Request:
Copy the material below line for line without changing anything, but leave the pictures out of your copy.

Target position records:
┌──

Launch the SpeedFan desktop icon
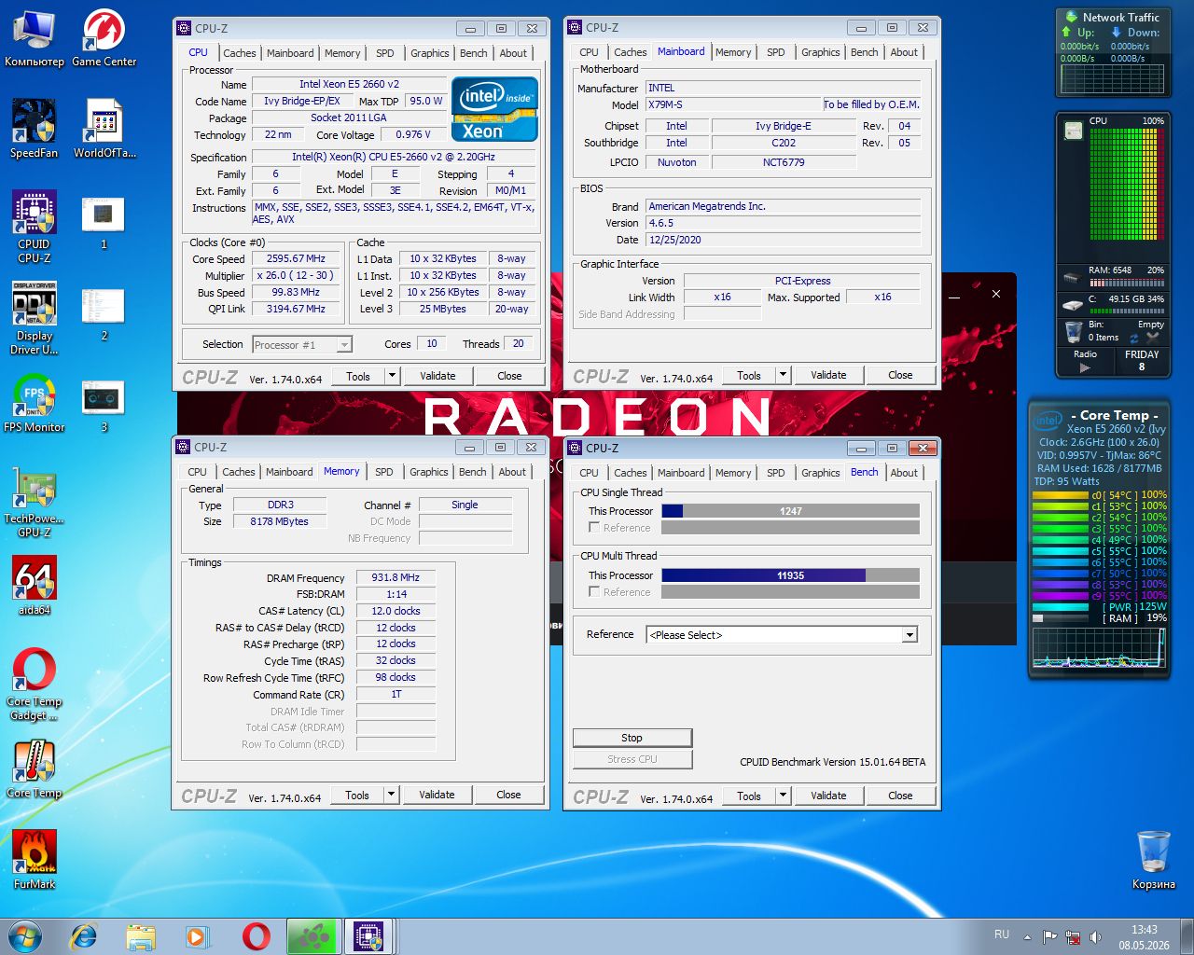This screenshot has width=1194, height=955. pos(35,129)
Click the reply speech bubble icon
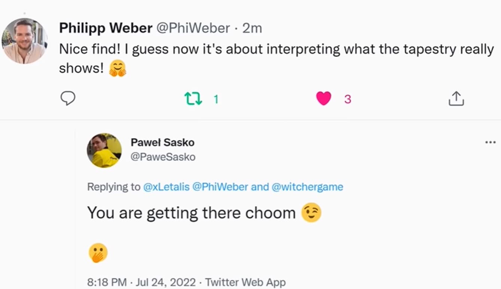Screen dimensions: 501x289 coord(68,99)
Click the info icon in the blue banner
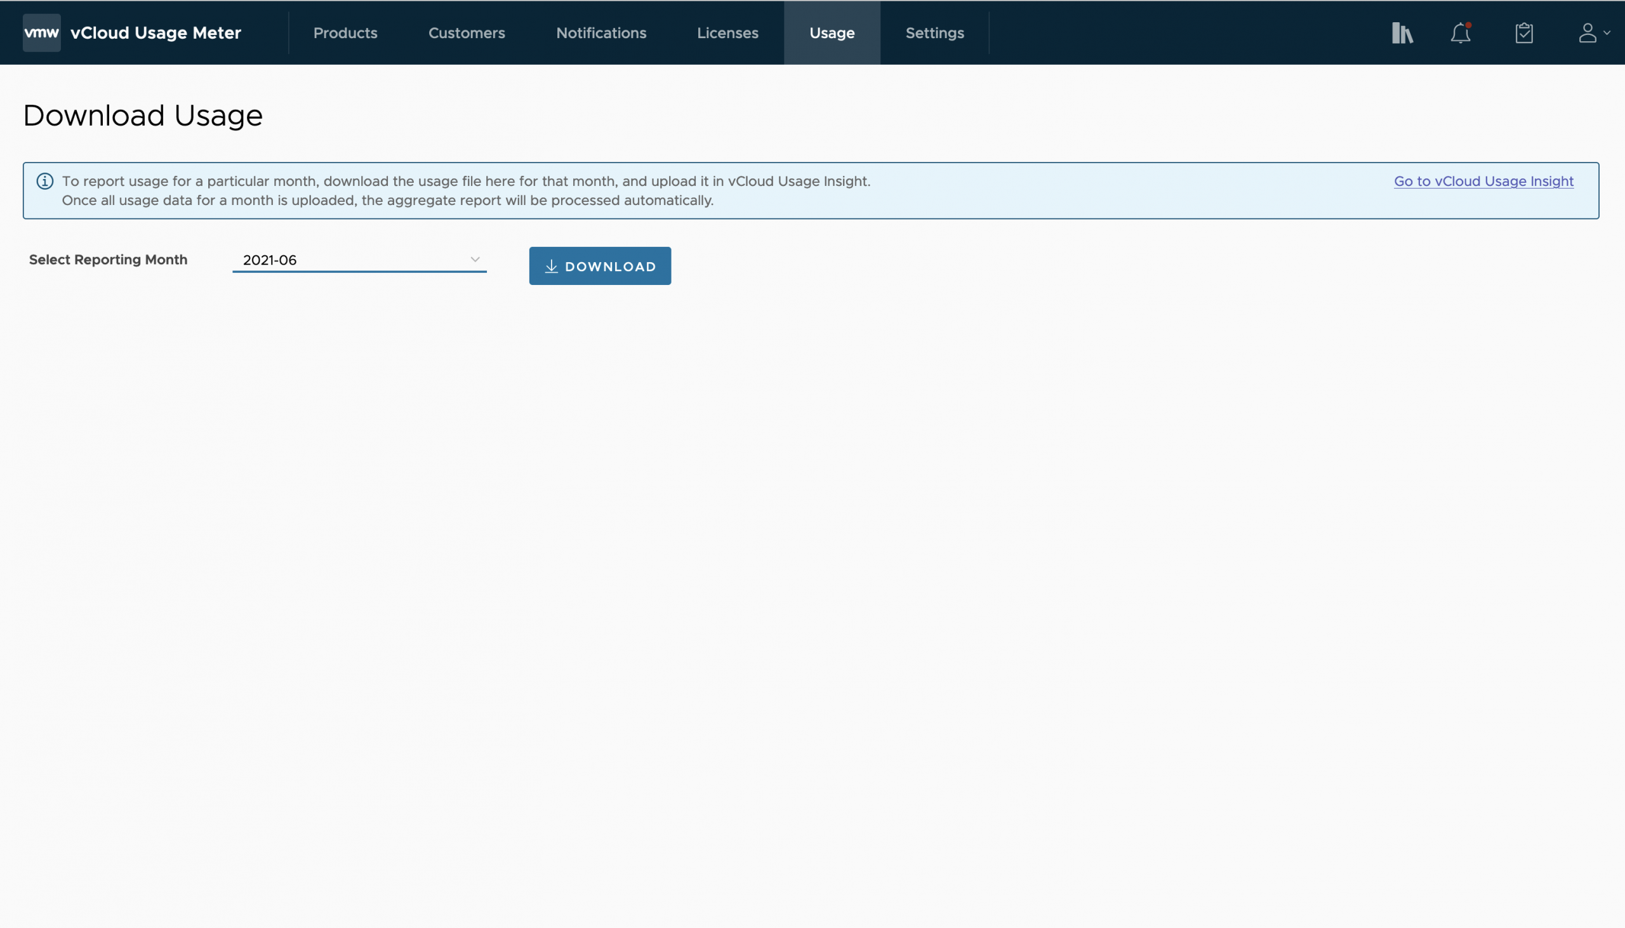1625x928 pixels. pos(45,182)
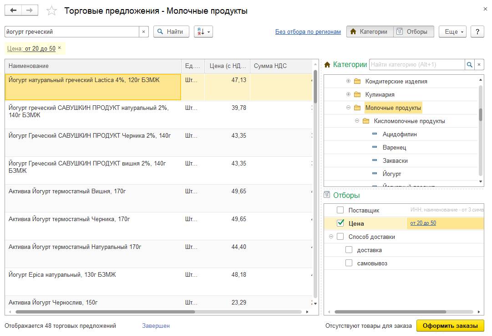Click the magnifier in category search
Viewport: 492px width, 336px height.
click(x=469, y=65)
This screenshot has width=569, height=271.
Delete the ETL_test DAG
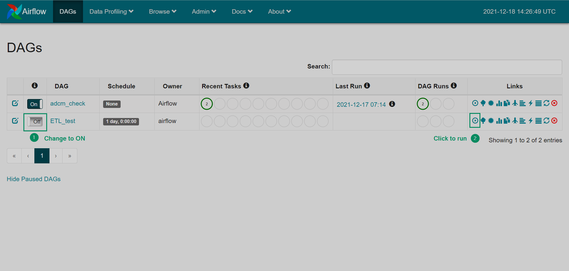554,121
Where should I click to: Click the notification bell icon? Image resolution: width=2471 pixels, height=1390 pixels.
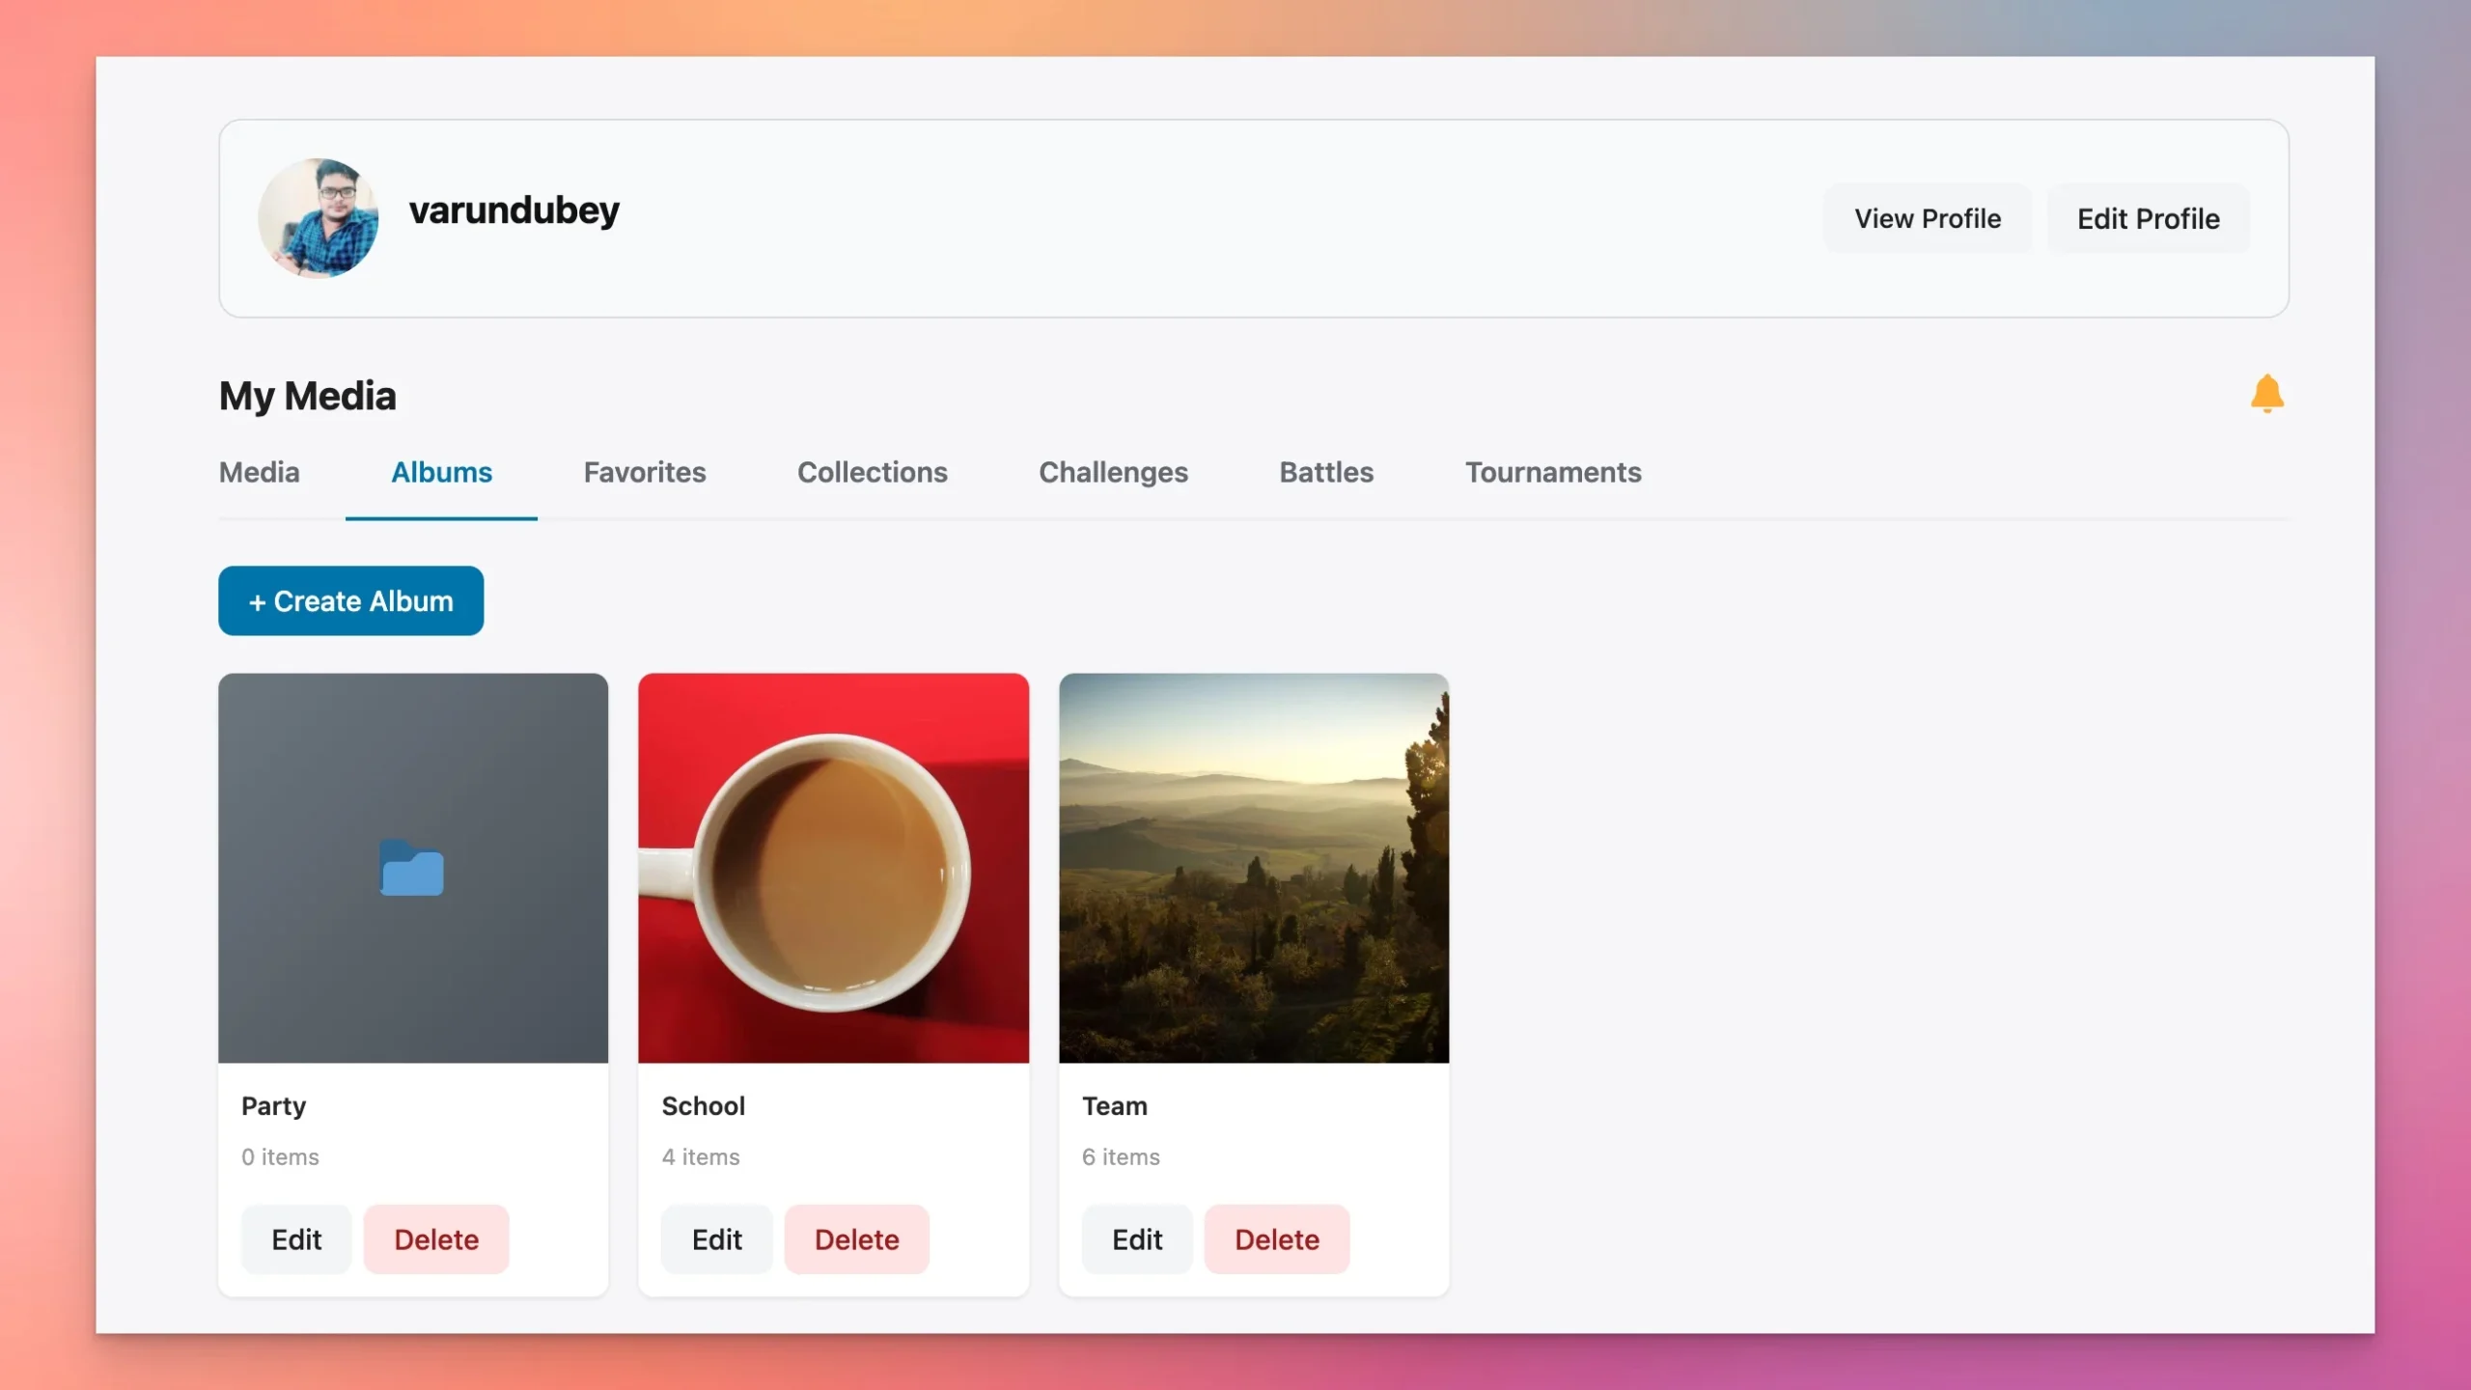[2266, 394]
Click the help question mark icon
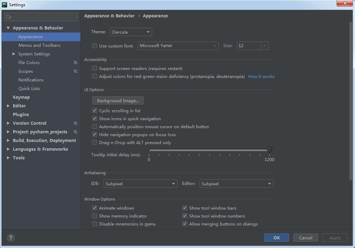Screen dimensions: 355x248 tap(10, 238)
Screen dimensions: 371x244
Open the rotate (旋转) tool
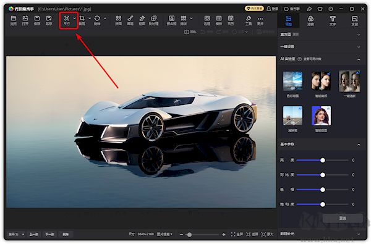tap(97, 20)

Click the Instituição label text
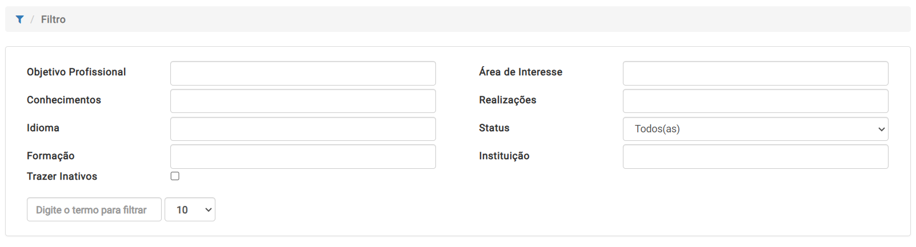click(x=504, y=156)
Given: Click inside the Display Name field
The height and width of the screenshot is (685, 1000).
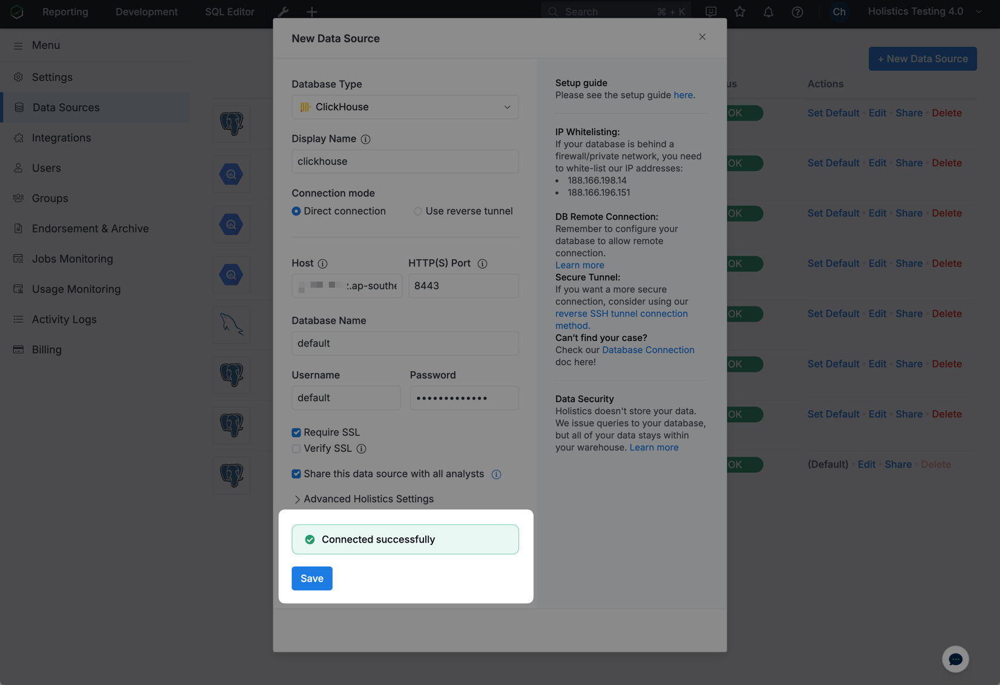Looking at the screenshot, I should coord(405,161).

└──

Full solution:
Launch the SpeedFan desktop icon
This screenshot has width=1194, height=955. pos(35,129)
Click the reply speech bubble icon
Screen dimensions: 501x289 coord(68,99)
Click the info icon in the blue banner
1625x928 pixels. pos(45,182)
Click the magnifier in category search
Viewport: 492px width, 336px height.
click(x=469, y=65)
This screenshot has width=569, height=271.
Delete the ETL_test DAG
554,121
Where should I click to: Click the notification bell icon? Image resolution: width=2471 pixels, height=1390 pixels.
[2266, 394]
Click the help question mark icon
Screen dimensions: 355x248 tap(10, 238)
Screen dimensions: 371x244
Open the rotate (旋转) tool
tap(97, 20)

Click the Instituição label text
click(x=504, y=156)
Given: Click inside the Display Name field
The height and width of the screenshot is (685, 1000).
Looking at the screenshot, I should coord(405,161).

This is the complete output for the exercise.